Surface Neo: Microsoft bets that two screens can beat a folding one

When it comes to maximizing screen real estate, Microsoft has left the fold.
Written by Ross Rubin, Contributor

Whether it be smartphones, laptops or TVs, we want the maximum amount of screen real estate in a minimal amount of space. For several years, the defining metric of this efficiency has been the screen-to-body ratio. The Battle of the Bezel has been dominated by the notchers -- brands such as Apple, LG and Huawei -- countered by a few non-notchers such as ASUS with the flip-up camera on its Zenfone 6 and Oppo with its in-screen camera, and at least one that has straddled (OnePlus with the notchless 7 Pro and notched 7T).

But the trend has mostly addressed aesthetics. Now, as they exhaust the "reduce body" approach, brands are turning to the "add screen" approach. Where? Anywhere in terms of the phone's surface, be it inside the phone like the Galaxy Fold, outside the phone like the Huawei Mate X, and around the phone like the head scratch-inducing Xiaomi Mii Mix Alpha. (Alas, between the limited availability and high price of the Galaxy Fold and the political and market barriers facing the Huawei and Xiami devices, US consumers aren't getting a lot of choices among that group.)

Folding devices offer the most flexibility when it comes to apportioning screen real estate. The Galaxy Fold, though, has triggered questions about durability as the first folding smartphone out of the gate -- even after its second time out of the gate. Among larger devices, folding screens hold even more promise since there's less of a need to compromise viewing area for the sake of preserving one-handed operation for a phone call. So far, though, the only major vendor that has really shown off a laptop folding device in Lenovo with its folding ThinkPad, and it has not shown a lot of it.

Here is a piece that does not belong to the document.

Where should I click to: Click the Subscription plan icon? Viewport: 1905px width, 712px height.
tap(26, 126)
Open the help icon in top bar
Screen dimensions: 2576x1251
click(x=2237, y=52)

In contrast, the dual-screen Surface Neo can be thought of in many ways. Microsoft calls it the next category after 2-in-1s, one for which its infinite "postures" (the new "modes") will enable the nutraceutical-evoking "limitless flow." After all, under the logic of "one screen good, two screens better," the company points to modern research reaffirming older PC-based research about the utility of dual monitors, updating its validity in a more mobile world.

Part of that is likely because multiple screens provide convenient containers that two full-screen apps can fill or one app spanning the two screens can fill in logical segmentation. Consider multiple pages in a Word document or e-book when the Neo is in portrait orientation. Alternatively, one could have multiple apps open, offering more visibility into a second app than, say, the iPad's SlideOver feature, without managing window borders A less compelling example is an email or presentation app that might put overview content (messages or slide lists) on one screen and detail content (email messages or slides) in another. That's because the divide may be less than optimal. Most people devote less of a window or tab to the list, saving most of the real estate for the content.

The dual-screen argument is that, what you lose in flexibility to tweak, you make up for in convenience. That has generally held true on the largest desktop monitors and may extend to the Neo, which offers enough screen space to make up for the lack of optimization. However, one thing that's tough to get around -- literally -- is the seam caused by the hinge. This is a scenario where using a single app that has no natural interface breakpoint (like, say, Excel or a map) fares better on a folding screen than on the Neo.

Speaking of the hinge, Microsoft cites the design goal of supporting a 360-degree wraparound. This allows for both sub-180-degree angle applications such as ebook reading and "laptop mode" as well as reflex-angle applications such as "tent mode" -- popularized by Yoga-like convertibles, but with some new application opportunities. In contrast, the Galaxy Fold display can't fold beyond 180 degrees and the Mate X display can't fold below 180°.

But Microsoft's real angle may have more to do with a metaphorical hinge, the kind on which customer demand turns depending on pricing and availability. By leveraging the maturity and affordability of rigid displays, the company hopes to drive products like the Surface Neo further into the mainstream, where the versatility would tempt those considering a 2-in-1 product today.